### Work to complete
1. Answer these questions using the tax alert.
(a) Under the CARES Act, for how many taxable years can a qualifying net operating loss be carried back?
(b) Before the TCJA, how many years could a regular tax NOL be carried forward?
(c) Generally, what share of alternative minimum taxable income could the AMT NOL offset?
2. Reproduce word for word everything in the tax alert from "In an effort" down to "of a refund.".

### Reading passage
*****

Special Tax Alert

To Carry Back, or Not to Carry Back, That is the Question

Alan Cathcart, Senior Adviser

acathcart@alvarezandmarsal.com

Melissa Buich, Director

Kevin M. Jacobs, Managing Director

kjacobs@alvarezandmarsal.com

April 17, 2020 / North America

In an effort to provide liquidity to taxpayers, as part of the CARES Act, Congress has enabled taxpayers to carry back a net operating loss (NOL) arising in a taxable year beginning after December 31, 2017, and before January 1, 2021 for five taxable years, and made other changes to the Internal Revenue Code which may allow taxpayers to increase their NOLs for those years.  However, there is no cookie-cutter answer to the question whether taxpayers should take advantage of some of these law changes, including the ability to carry back NOLs. In this alert, we discuss:

  • The rules governing NOLs prior to TCJA and the related changes that TCJA made,
  • The NOL provisions within the CARES Act,
  • What a taxpayer should consider in determining whether to carry back its NOLs, and
  • If it chooses to carry back its NOLs, the mechanics and anticipated timing of a refund.

NOL Provisions Pre-TCJA and the Related TCJA Changes
Prior to the passage of the TCJA, taxpayers were required to compute a regular tax NOL applying regular Code rules and an Alternative Minimum Tax (AMT) NOL applying the AMT rules.  Both the regular tax NOL and the AMT NOL could be carried back two years and carried forward 20 years.  A taxpayer was able to offset all of its regular taxable income in a given year with a net operating loss deduction. However, generally only 90% of the taxpayer’s alternative minimum taxable income (AMTI) could be offset by the AMT NOL.

*****

Page and screen pointing data:
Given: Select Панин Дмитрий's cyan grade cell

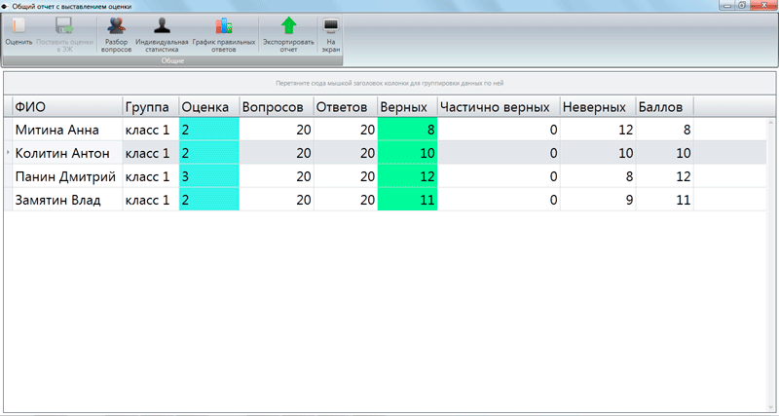Looking at the screenshot, I should click(208, 176).
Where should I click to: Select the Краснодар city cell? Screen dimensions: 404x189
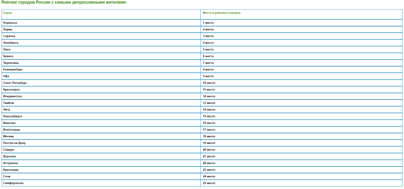tap(102, 170)
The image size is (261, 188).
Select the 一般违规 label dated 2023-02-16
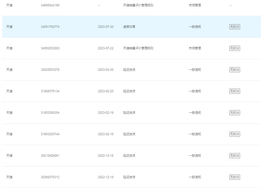point(195,134)
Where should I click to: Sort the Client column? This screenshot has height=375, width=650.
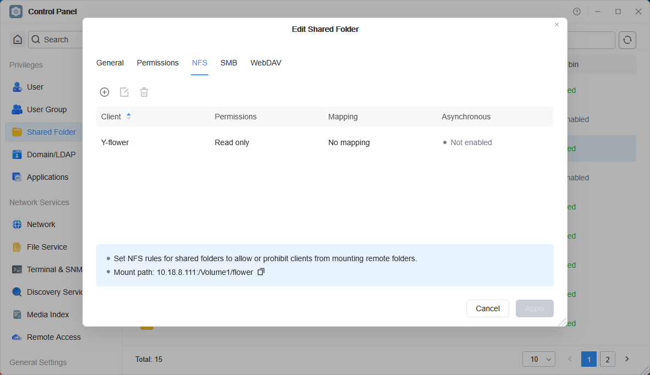(129, 116)
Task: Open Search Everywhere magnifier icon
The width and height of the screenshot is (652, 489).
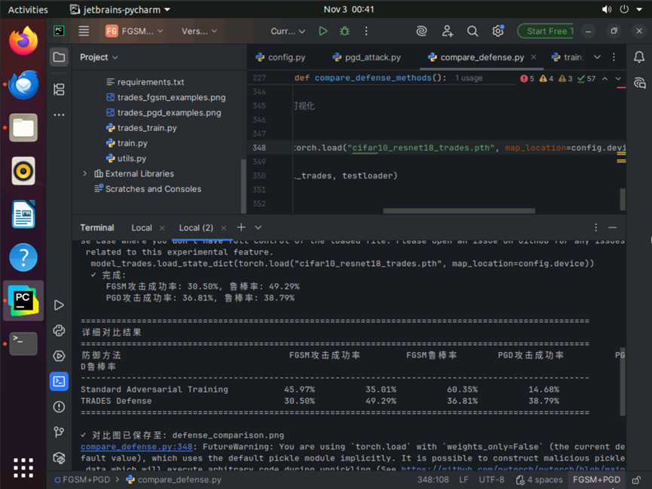Action: pyautogui.click(x=473, y=31)
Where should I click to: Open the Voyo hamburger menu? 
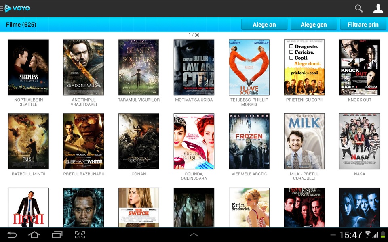point(2,8)
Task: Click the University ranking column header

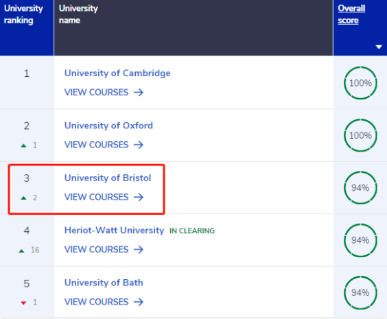Action: click(23, 14)
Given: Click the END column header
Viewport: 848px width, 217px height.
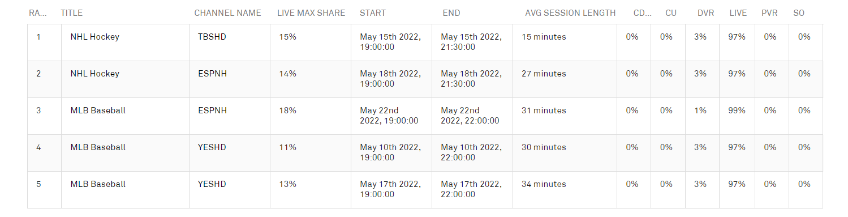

*****

### Task responses
1.
(a) Five taxable years.
(b) 20 years.
(c) 90%.

2.
In an effort to provide liquidity to taxpayers, as part of the CARES Act, Congress has enabled taxpayers to carry back a net operating loss (NOL) arising in a taxable year beginning after December 31, 2017, and before January 1, 2021 for five taxable years, and made other changes to the Internal Revenue Code which may allow taxpayers to increase their NOLs for those years.  However, there is no cookie-cutter answer to the question whether taxpayers should take advantage of some of these law changes, including the ability to carry back NOLs. In this alert, we discuss:

  • The rules governing NOLs prior to TCJA and the related changes that TCJA made,
  • The NOL provisions within the CARES Act,
  • What a taxpayer should consider in determining whether to carry back its NOLs, and
  • If it chooses to carry back its NOLs, the mechanics and anticipated timing of a refund.